On the other hand, detection of circulating tumour cells (CTCs) is used for real-time monitoring of tumour status8 and has been shown to correlate with prognosis in several cancers.9 10 In addition, molecular characterisation of CTCs potentially provides valuable information for the development of novel drugs.

Based on these considerations, we sought to prospectively determine IDO1 messenger RNA (mRNA) expression in CTCs at baseline and after completion of cisplatin chemoradiation therapy (CRT) in a cohort of patients with LA HNSCC treated with curative intent. To achieve this, we first developed a highly sensitive, specific and reproducible real-time quantitative real-time reverse transcription PCR (RT-qPCR) assay for the quantification of IDO1 mRNA expression in CTCs. We demonstrate for the first time that high IDO1 mRNA expression at baseline is associated with favourable overall survival (OS), whereas high IDO1 mRNA expression at the end of treatment is associated with shorter OS.

Materials and methods

Study design

In a single-institution study, 113 patients with LA HNSCC participated in this analysis. Written informed consent was obtained from all patients.

For this population of patients, our group has previously published results regarding expression of immunogenic cell death (ICD) biomarkers.11 Inclusion criteria have been previously described11; patients with newly diagnosed, histologically confirmed squamous cell carcinoma of the oral cavity, oropharynx, larynx or hypopharynx were included. Patients had tumours not amenable to surgical treatment or wished to preserve their larynx. Exclusion criteria have been previously described.11 Determination of disease stage was done using the TNM classification by performing a CT scan of the head and neck, thorax and abdomen. All patients underwent cisplatin chemoradiation, and registration was done before the initiation of treatment. All patients received high-dose cisplatin (100 mg/m2 every 21 days) in combination with radiotherapy. Eighty-five per cent of patients received >200 mg/m2 cisplatin. All patients received 66 Gy in 30 daily fractions over 6 weeks to the primary tumour site and involved nodes. Sample collection occurred at two timepoints: at baseline and at the end of CRT (a week after treatment was stopped). All patients were subjected to standard follow-up, which was CT of the head and neck and evaluation by an ear, nose and throat physician every 3 months for the first 2 years and every 6 months after the period of 2 years. The first assessment of treatment response was done 12 weeks post-CRT.
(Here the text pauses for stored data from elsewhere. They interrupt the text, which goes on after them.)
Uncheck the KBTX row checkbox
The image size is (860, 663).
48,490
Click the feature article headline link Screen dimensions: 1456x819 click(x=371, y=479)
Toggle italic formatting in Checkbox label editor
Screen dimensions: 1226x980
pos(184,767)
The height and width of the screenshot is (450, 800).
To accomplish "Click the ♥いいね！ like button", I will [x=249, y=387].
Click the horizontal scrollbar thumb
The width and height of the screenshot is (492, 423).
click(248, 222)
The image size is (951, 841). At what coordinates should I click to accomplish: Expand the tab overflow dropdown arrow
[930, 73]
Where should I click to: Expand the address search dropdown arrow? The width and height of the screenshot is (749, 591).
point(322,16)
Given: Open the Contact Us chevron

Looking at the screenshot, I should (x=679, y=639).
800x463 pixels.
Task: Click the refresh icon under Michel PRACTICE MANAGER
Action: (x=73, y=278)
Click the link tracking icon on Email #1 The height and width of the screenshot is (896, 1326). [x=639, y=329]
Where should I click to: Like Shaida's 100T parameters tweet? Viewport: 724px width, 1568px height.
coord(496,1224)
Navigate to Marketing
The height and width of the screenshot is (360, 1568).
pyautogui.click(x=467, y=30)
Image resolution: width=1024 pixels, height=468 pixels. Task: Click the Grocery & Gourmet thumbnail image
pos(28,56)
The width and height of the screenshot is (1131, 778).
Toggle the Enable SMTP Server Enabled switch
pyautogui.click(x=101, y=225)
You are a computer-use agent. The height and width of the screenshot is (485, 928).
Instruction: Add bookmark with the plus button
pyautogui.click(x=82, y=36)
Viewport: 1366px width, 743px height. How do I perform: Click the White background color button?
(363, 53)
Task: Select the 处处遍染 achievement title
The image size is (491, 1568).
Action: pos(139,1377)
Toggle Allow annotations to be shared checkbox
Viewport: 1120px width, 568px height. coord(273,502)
We evaluated the expression of IDO1 in the EpCAM+ CTC fraction at baseline and after cisplatin-based CRT.

Isolation of EpCAM(+) CTCs

For the isolation of EpCAM+ CTCs from peripheral blood (30 mL), we followed our previously described protocols.12 13

RNA extraction

The miRNeasy micro kit (QIAGEN, Germany) was used for the isolation of total RNA from the EpCAM(+) CTC fraction, according to the manufacturer’s instructions. cDNA synthesis cDNA synthesis was performed using the SuperScript First-Strand Synthesis System for RT-PCR (Life Technologies, USA) according to manufacturer’s protocol, using 7 µL of isolated total RNA as starting template.

RT-qPCR assay for the quantification of IDO mRNA

Primer and probe design

We designed in silico the primers and hydrolysis probes (TaqMan) for IDO1 and β2-microglobulin (B2M, used as a reference gene14) using Primer Premier V.5.0 software (Premier Biosoft, California, USA). Our primers and probes were carefully designed to completely avoid primer–dimer formation, false priming sites, formation of hairpin structures and hybridisation to genomic DNA, while amplifying specifically only the genes of interest. The sequences of primers and probes are available on request.

qPCR

Expressional analysis of genes was conducted using the TaqMan chemistry, in a Rotor Gene Q Real-Time PCR machine (Qiagen), after thorough optimisation of the methodology (data not shown).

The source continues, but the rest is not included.